[Collected data]
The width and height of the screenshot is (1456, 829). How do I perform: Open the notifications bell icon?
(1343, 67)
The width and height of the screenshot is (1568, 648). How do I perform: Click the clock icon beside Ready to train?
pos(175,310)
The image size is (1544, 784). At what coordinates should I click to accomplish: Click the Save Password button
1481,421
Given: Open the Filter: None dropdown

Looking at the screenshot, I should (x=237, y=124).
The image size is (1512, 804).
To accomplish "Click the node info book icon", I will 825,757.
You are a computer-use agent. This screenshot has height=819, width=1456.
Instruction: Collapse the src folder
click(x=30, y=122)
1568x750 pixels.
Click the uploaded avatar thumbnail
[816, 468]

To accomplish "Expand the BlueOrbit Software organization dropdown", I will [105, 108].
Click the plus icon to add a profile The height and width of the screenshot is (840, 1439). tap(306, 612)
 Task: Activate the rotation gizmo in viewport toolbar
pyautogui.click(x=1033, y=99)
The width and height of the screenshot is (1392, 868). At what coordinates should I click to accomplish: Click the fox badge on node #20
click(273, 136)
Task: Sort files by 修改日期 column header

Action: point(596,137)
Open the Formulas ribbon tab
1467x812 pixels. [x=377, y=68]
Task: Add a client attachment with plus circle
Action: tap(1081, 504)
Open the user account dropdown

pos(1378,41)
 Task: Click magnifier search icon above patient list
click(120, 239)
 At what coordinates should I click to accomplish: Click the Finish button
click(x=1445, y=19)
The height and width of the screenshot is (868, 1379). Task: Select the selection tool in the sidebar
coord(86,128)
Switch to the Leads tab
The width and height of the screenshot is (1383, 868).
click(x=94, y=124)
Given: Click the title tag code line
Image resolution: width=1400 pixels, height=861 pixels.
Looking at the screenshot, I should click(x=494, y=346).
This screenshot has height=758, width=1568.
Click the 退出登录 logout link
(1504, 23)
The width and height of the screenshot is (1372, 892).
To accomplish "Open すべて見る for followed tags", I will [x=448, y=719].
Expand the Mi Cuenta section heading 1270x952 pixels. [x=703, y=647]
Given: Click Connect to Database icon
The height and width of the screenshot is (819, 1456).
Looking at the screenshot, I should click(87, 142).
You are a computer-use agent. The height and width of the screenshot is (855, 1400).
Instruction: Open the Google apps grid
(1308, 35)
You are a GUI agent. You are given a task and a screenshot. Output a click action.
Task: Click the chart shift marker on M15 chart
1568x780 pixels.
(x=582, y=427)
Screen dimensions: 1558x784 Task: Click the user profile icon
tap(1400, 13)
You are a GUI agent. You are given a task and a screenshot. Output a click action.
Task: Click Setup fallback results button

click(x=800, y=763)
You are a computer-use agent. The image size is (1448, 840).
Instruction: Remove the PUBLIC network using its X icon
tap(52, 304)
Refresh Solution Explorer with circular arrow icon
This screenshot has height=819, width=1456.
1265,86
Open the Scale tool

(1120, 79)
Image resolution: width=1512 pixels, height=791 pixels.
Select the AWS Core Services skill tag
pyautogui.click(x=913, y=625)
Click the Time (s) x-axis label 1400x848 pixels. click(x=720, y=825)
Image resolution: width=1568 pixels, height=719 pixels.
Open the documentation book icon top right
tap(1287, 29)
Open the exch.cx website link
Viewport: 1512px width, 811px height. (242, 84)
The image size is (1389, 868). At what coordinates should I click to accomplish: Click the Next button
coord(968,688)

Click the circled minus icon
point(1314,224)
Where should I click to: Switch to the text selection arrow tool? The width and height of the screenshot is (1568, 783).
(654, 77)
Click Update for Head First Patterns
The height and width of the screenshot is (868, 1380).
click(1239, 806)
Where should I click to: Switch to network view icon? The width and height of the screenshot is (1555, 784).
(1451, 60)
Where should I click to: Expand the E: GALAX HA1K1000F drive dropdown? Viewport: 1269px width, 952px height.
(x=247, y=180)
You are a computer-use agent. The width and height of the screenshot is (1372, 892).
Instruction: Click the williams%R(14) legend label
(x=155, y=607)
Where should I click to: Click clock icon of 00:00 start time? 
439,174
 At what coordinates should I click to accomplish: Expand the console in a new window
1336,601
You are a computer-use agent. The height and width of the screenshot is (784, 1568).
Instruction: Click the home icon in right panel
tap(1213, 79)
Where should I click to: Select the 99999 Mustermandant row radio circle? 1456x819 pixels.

**What you will do:** A line qualifies when it holds the word "computer"; report all qualifying lines from the records above.

**Reply to the task:**
You are a computer-use agent. This screenshot has height=819, width=1456.
You are a computer-use agent. The height and width of the screenshot is (855, 1400).
You are a computer-use agent. The image size is (1448, 840).
You are a computer-use agent. The width and height of the screenshot is (1372, 892).
You are a computer-use agent. The height and width of the screenshot is (784, 1568).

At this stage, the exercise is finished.